この結果を見て、もしかしたらがっかりしたかもしれません。こんな適当に数を決めていたら正確な答えなんて出るはずがない。そう思いましたか?
実はその通りで、ここで求めた結果が本当に正しいとはとても言えません。
ですが、逆に考えて見てください。もしも今回適当に決めた数を、ちゃんと調べた正確な数に置き換えたらどうなるでしょう。かなり正確な結果を計算で求めることができるとは思いませんか?
最初に書いた通り、フェルミ推定は論理的思考法の一種です。誤解を恐れずに言えば、結果はどうでもいいんです。全くわからない問題に対して、論理で道筋を立てることができる。それが重要なんです。

ネットビジネスにおけるフェルミ推定の使い方

ネットビジネスでは、全く未知の領域に自ら足を踏み入れなければならないときがあります。例えば、新しくアフィリエイト用のブログを立ち上げるときなんかがそうですね。
ブログを立ち上げたのは良いが、どれくらいの収益が見込めるのか全くわからない……では話になりません。
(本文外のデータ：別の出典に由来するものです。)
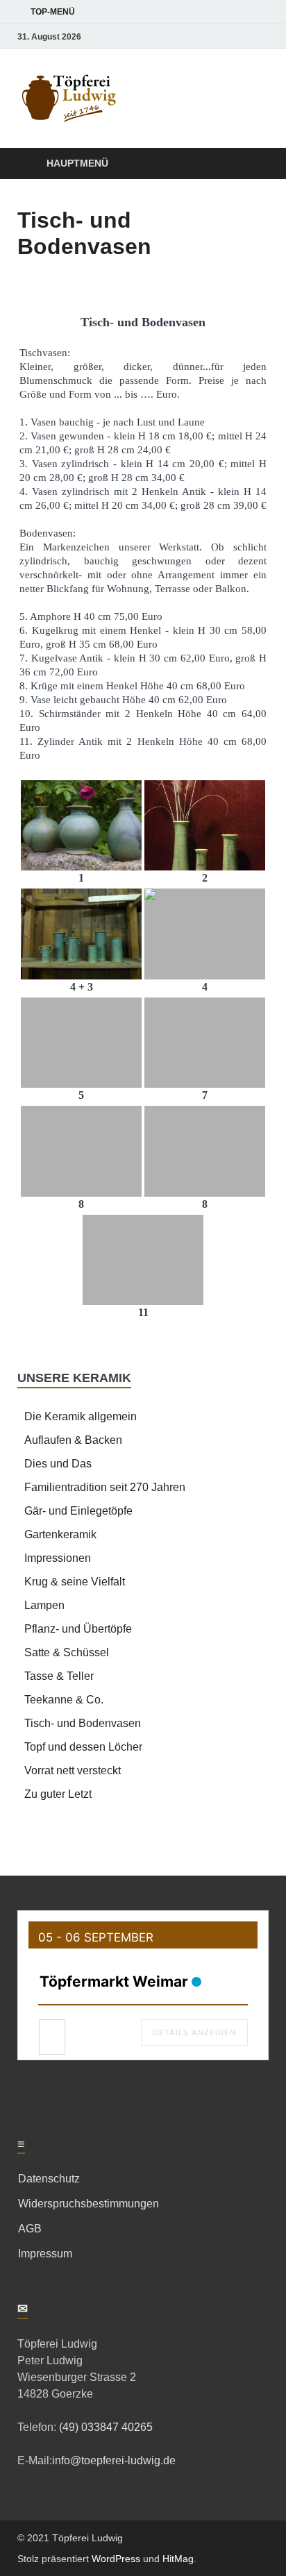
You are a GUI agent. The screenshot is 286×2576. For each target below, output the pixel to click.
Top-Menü (53, 12)
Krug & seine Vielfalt (74, 1582)
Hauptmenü (77, 163)
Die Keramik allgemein (80, 1416)
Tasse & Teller (59, 1676)
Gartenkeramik (60, 1534)
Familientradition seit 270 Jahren (104, 1487)
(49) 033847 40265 (104, 2427)
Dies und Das (58, 1464)
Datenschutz (49, 2178)
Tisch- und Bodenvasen (82, 1723)
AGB (30, 2228)
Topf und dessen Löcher (83, 1747)
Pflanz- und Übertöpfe (78, 1629)
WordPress (116, 2558)
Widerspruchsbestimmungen (88, 2203)
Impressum (45, 2253)
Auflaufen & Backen (73, 1440)
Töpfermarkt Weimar (114, 1981)
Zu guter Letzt (58, 1794)
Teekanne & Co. (63, 1700)
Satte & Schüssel (66, 1652)
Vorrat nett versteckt (72, 1770)
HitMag (178, 2558)
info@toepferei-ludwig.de (114, 2460)
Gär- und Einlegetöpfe (78, 1511)
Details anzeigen (194, 2032)
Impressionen (57, 1558)
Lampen (44, 1605)
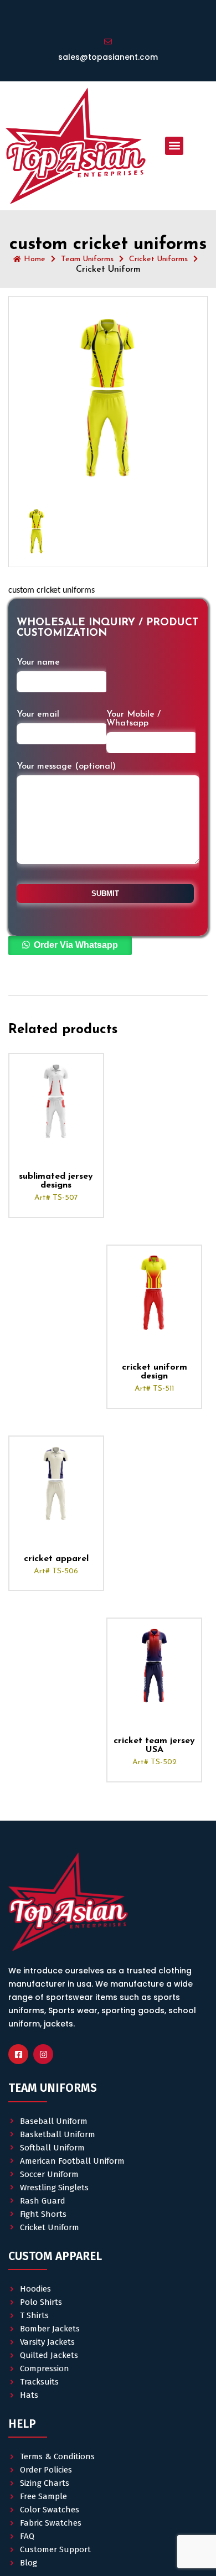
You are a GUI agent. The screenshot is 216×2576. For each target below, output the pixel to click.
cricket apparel (56, 1558)
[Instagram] (43, 2054)
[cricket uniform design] (154, 1292)
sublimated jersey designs (56, 1181)
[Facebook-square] (18, 2054)
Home (34, 259)
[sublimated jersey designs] (56, 1101)
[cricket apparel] (56, 1483)
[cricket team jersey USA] (154, 1665)
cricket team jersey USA (154, 1745)
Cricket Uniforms (158, 259)
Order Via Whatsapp (76, 945)
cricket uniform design (154, 1372)
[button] (174, 146)
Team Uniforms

このジャンルの総アクセス数は〇〇件だから、自分のブログへのアクセス数は全体の〇割として、その中から商材の購入に繋がるのは自分のコピーライティングスキルなら〇〇%だから、収益は月〇〇万円になるだろう。
このように考えてから行動するわけです。
全く何もわからないより、概算でも具体的な数字が分かってるほうが安心して取り組めると思いませんか?
この筋道を立てるために、論理的思考が必要なんです。
ネットビジネスをやるなら、論理的思考ができることは絶対に損になりません。そんなに難しいものでもないですが、ある程度練習して慣れないとサッと計算するのは難しいと思います。ネット上にもフェルミ推定の問題はたくさんありますし、問題集のような書籍もあります。これらを使ってサッと計算できるようになっておきましょう。